**EXPLORE THE MATERIAL**
1. According to the passage on food and nutrients below, which four nutrients to avoid defined "healthy" in the 1990s?
2. Pick up the passage on food and nutrients below after its last sentence and keep writing.
===== TEXT SHOWN
Nutrients are important. No argument here on that point. As a dietitian and culinary nutritionist, I spent a couple years learning just how important they are. But so is food. And taste. And culture. And tradition. Not to mention enjoyment. So I applaud the decision to acknowledge that food is as much a part of a healthy pattern as nutrients. Defining healthy as the sum of the nutrient parts is called a reductionist perspective.

The problem with a reductionist perspective.

Reducing a food to the sum of its nutrient parts tends to skewer the meaning in a negative direction. Especially when, as was the case in the 1990s, healthy was defined in terms of 4 nutrients to avoid:  sodium, cholesterol, total fat, saturated fat.

Now feast your eyes on my shrimp and greens salad pictured above. Note the variety of vegetables on the plate: a generous handful of arugula, a dark green vegetable, some radicchio, a couple of small tomatoes, and some sliced scallions. The greens make up the bed for those lovely freshly steamed wild caught North Carolina shrimp.
==========
===== ENTRIES PROVIDED
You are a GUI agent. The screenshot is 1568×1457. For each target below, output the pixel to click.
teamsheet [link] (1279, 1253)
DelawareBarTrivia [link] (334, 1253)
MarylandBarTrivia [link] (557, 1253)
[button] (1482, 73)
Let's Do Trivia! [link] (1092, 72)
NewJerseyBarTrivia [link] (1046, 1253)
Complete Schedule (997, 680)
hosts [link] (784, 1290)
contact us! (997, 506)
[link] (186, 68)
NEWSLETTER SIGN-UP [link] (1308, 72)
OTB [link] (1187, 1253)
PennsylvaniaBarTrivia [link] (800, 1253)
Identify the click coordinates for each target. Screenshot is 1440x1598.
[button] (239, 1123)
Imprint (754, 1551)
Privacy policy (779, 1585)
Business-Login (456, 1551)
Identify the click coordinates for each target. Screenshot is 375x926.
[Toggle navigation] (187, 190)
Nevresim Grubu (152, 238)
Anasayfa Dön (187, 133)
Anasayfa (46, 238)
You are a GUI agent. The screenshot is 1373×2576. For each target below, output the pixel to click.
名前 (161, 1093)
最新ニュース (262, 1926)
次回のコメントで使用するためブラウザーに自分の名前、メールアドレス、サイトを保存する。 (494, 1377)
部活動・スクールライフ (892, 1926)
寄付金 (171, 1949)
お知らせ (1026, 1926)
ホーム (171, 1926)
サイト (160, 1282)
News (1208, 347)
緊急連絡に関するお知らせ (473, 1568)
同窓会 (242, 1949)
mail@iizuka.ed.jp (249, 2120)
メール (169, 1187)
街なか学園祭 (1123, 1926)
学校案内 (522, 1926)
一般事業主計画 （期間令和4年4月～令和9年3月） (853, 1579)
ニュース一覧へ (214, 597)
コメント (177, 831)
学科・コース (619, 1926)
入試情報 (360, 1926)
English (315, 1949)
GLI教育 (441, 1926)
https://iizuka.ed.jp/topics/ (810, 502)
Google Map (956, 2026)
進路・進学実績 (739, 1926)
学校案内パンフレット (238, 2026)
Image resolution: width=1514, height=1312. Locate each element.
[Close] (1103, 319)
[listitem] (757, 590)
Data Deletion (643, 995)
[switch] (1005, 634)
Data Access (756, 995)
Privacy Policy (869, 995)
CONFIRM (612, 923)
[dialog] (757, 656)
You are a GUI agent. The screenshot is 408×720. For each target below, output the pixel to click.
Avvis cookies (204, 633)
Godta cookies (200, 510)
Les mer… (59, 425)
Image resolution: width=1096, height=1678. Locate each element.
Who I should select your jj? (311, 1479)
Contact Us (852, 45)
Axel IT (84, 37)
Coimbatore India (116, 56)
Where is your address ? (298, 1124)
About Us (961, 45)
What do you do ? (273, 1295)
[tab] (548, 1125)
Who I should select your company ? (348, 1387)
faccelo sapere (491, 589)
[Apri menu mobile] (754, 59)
==========
**ANSWERS PER TASK**
1. Sodium, cholesterol, total fat, and saturated fat.

2.
Remember that under the original concept of healthy, food did not count. Well, those pristine steamed shrimp are salty. All shrimp are salty. Shrimp live in the sea and the sea is salty. When healthy was measured by counting milligrams of sodium per 100 grams, shrimp are automatically knocked out.

Remember too under the original concept, palatability did not count. Salads taste better when they are served well dressing, but a couple of tablespoons of fine olive oil and sherry vinegar added too much fat and saturated fat.

In other words, the only way to make this plate healthy under the original concept was to remove the shrimp, hold the vinaigrette, and serve the greens naked.

This reductionist view of healthy did a lot of damage. Is it any wonder so many folks rejected such a austere approach and labeling a food healthy became the kiss of death?

What a difference a couple of decades makes.

A lot has changed since 1994. That’s the year the Nutrition Labeling and Education Act became law and the draconian nutrient content claim for healthy was cast in regulatory cement.

In 2016, The FDA released a preliminary working document indicating their thinking on revising the nutrient criteria for labeling food healthy.

Use of the Term “Healthy” in the Labeling of Human Food Products: Guidance for Industry.

And with the release of the most current Dietary Guidelines in 2015, a healthy pattern took precedence over unhealthy nutrients.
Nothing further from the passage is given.